If you increase the size (and the detail. Assuming competent artists who know how to use a bigger texture), then you can add those details to the texture.

knackered
08-31-2005, 10:18 AM
Originally posted by andras:

he's likely using geometry clipmaps, with on-the-fly decompression - it's one of the big advantages of geometry clipmaps.
So the data is heavily compressed on disk.Huh? At what compression ratio? 10000:1? :) I'm sure it's just a typo. Divide both dimensions by 1k, throw in 40:1 wavelet compression, and then it sounds reasonable.Thanks for doing the maths.
Well, with geoclipmaps you can procedurally add detail, so you could achieve these kind of resolutions - although technically it's not real data, only an interpolation with added noise. ;)

zed
08-31-2005, 11:40 AM
Bigger textures is, in fact, how you solve that problem. Or you drop your screen resolution (or just stop increasing it to rediculous levels like 16x12 and higher).that doesnt solve it as you know, it only reduces the distace it becomes aparent,
btw the lossy texture suggestion wasnt my solution but another thing ild like added to graphics cards, imagine having the ability to have 4096x4096textures everywhere.
what im talking about is very cpu intensive fractals etc ok its easy to do rocks/plants etc. but i believe even stuff like humans is doable, what is an arm, a piece of skin with thousands of similar hairs and wrinkles etc on it, u dont need to model each hair, just the one + give a range of distribution + range of variability

Korval
08-31-2005, 12:34 PM
that doesnt solve it as you know, it only reduces the distace it becomes aparent, And if you prevent the player from getting closer than this distance, the problem is solved.

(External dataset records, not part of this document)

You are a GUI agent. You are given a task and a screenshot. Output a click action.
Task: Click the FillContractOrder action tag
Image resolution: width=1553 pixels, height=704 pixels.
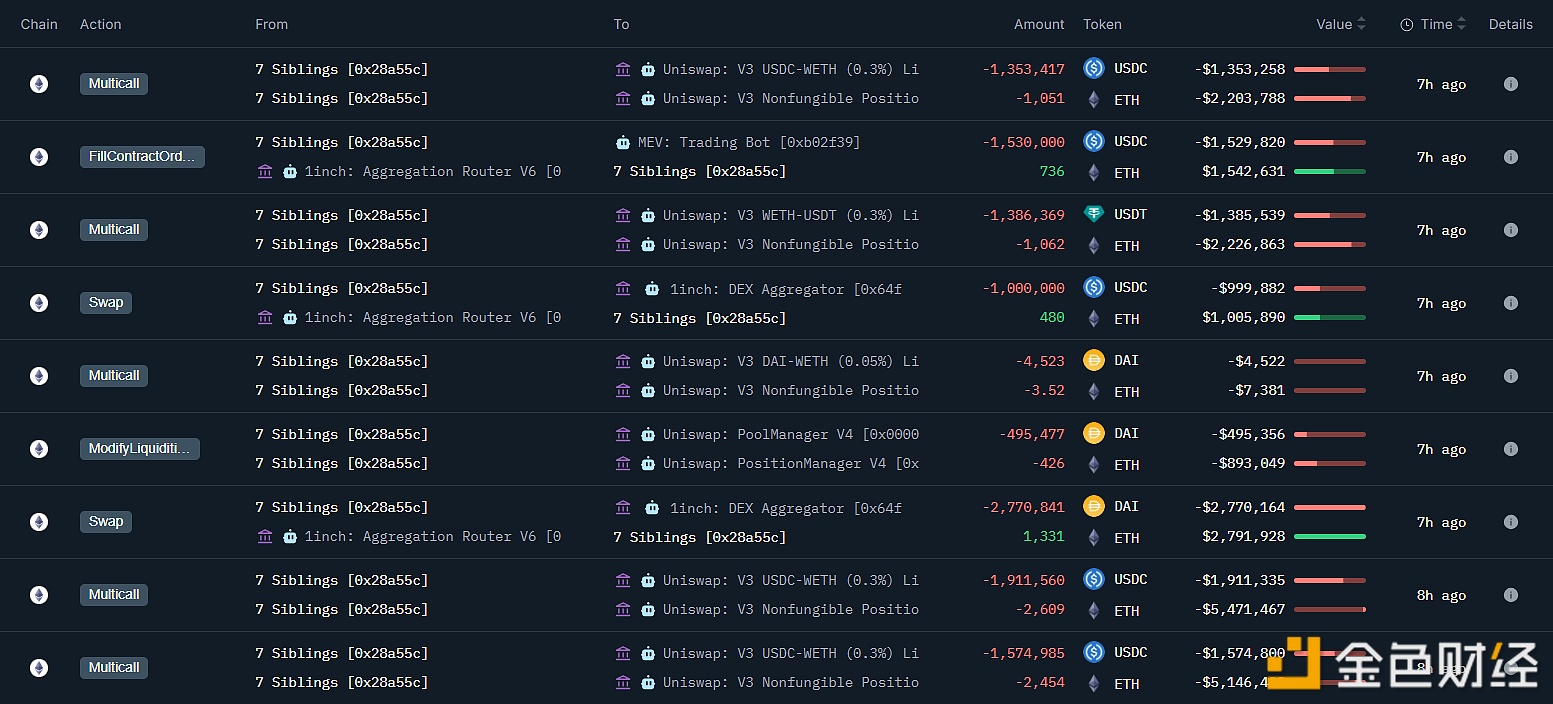(142, 157)
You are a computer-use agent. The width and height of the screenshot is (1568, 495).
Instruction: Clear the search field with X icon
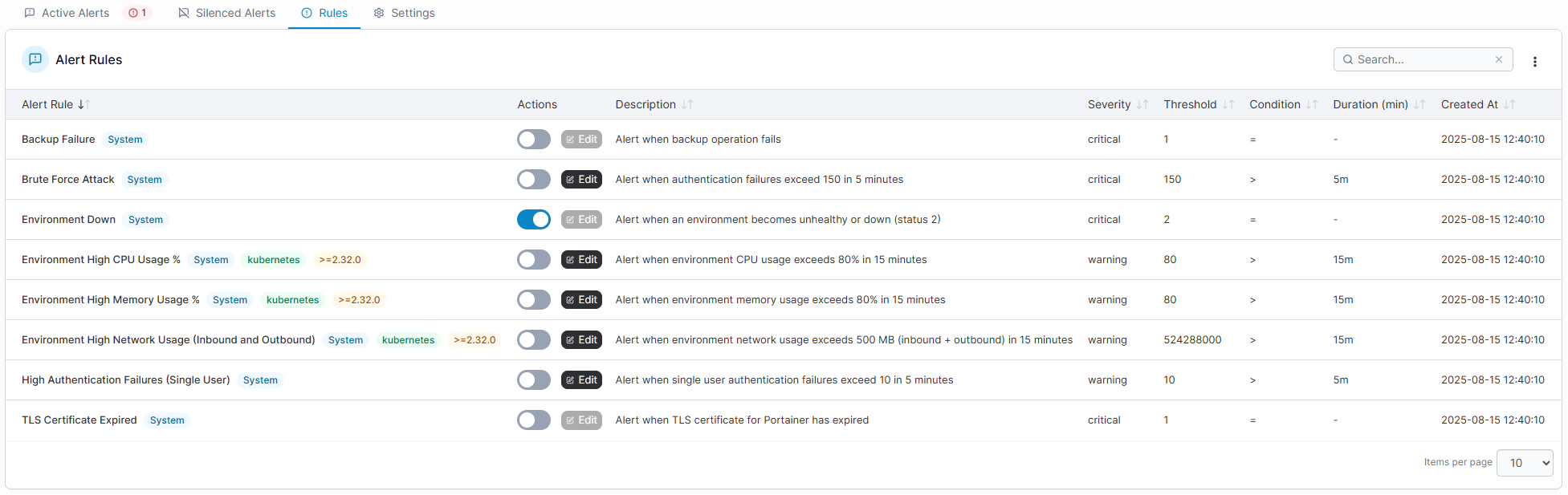[1498, 59]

what im talking about is very cpu intensive fractals etc ok its easy to do rocks/plants etc. but i believe even stuff like humans is doable, what is an arm, a piece of skin with thousands of similar hairs and wrinkles etc on it, u dont need to model each hair, just the one + give a range of distribution + range of variabilityBut that doesn't really solve photorealism, as by the time you could even consider noticing things like hairs on skin, you've got more important things to worry about. Like the fact that the rock's surface is perfectly flat, or (employing bump mapping or relief mapping) that its edges are flat. Or that they're polygonal.

By the time a large texture is no longer capable of providing the appropriate details on a surface without bilinear filtering, other issues about that surface become more apparent. To the point of wanting to employ displacement mapping.